§ **Problem description**
Render the records from the start through the line that contains "Looking at the image, I should click on (440, 187).", that line included, as a Markdown table with the columns Row and Line, numbering each line and omitting blank lines.

§ **Supplied entries**
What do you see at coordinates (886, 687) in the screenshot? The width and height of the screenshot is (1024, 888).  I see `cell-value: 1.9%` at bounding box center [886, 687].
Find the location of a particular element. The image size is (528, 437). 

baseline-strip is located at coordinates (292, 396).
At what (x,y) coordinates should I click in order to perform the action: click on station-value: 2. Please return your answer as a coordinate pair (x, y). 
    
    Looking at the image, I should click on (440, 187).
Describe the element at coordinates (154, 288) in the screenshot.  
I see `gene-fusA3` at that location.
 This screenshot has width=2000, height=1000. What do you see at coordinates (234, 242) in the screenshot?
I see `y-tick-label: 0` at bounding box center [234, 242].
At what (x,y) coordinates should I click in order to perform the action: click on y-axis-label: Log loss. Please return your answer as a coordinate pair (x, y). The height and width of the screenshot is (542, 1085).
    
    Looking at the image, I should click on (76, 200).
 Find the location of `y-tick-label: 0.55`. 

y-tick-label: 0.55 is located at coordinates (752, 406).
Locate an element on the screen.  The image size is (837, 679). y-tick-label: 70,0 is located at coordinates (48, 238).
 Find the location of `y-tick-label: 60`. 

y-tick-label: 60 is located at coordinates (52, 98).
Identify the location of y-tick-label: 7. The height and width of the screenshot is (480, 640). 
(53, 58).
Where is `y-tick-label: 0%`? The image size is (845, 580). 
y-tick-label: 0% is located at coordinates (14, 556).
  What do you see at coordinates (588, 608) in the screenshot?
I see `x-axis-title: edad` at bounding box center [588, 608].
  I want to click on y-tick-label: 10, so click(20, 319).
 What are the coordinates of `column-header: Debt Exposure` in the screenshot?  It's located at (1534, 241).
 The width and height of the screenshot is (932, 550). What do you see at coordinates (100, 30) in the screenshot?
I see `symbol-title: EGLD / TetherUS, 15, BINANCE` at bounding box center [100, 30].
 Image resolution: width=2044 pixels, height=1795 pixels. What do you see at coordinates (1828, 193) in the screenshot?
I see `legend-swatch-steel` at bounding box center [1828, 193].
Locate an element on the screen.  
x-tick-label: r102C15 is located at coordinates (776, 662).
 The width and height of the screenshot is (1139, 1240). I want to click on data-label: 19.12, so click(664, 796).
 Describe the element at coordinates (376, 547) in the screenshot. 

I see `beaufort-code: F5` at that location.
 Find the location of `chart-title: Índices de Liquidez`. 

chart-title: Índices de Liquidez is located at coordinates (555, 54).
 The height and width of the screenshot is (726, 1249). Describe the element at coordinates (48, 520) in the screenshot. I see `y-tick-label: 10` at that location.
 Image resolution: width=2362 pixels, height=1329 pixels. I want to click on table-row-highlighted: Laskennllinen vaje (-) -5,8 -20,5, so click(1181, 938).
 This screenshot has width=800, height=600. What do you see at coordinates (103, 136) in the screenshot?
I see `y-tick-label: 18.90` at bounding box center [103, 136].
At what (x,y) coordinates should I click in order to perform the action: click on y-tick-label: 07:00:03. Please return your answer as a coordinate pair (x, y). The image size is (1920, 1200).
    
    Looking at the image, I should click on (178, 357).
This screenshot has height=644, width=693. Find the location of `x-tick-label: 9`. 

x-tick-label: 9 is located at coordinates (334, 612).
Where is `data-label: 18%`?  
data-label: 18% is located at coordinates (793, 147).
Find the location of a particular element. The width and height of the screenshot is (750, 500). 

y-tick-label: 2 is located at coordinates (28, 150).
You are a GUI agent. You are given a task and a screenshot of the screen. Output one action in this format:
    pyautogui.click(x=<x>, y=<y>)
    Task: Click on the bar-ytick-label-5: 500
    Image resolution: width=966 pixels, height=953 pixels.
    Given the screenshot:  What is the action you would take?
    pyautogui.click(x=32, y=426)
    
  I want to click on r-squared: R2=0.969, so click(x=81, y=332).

§ **Task response**
| Row | Line |
|---|---|
| 1 | What do you see at coordinates (886, 687) in the screenshot? The width and height of the screenshot is (1024, 888).  I see `cell-value: 1.9%` at bounding box center [886, 687]. |
| 2 | Find the location of a particular element. The image size is (528, 437).  |
| 3 | baseline-strip is located at coordinates (292, 396). |
| 4 | At what (x,y) coordinates should I click in order to perform the action: click on station-value: 2. Please return your answer as a coordinate pair (x, y).  |
| 5 |     Looking at the image, I should click on (440, 187). |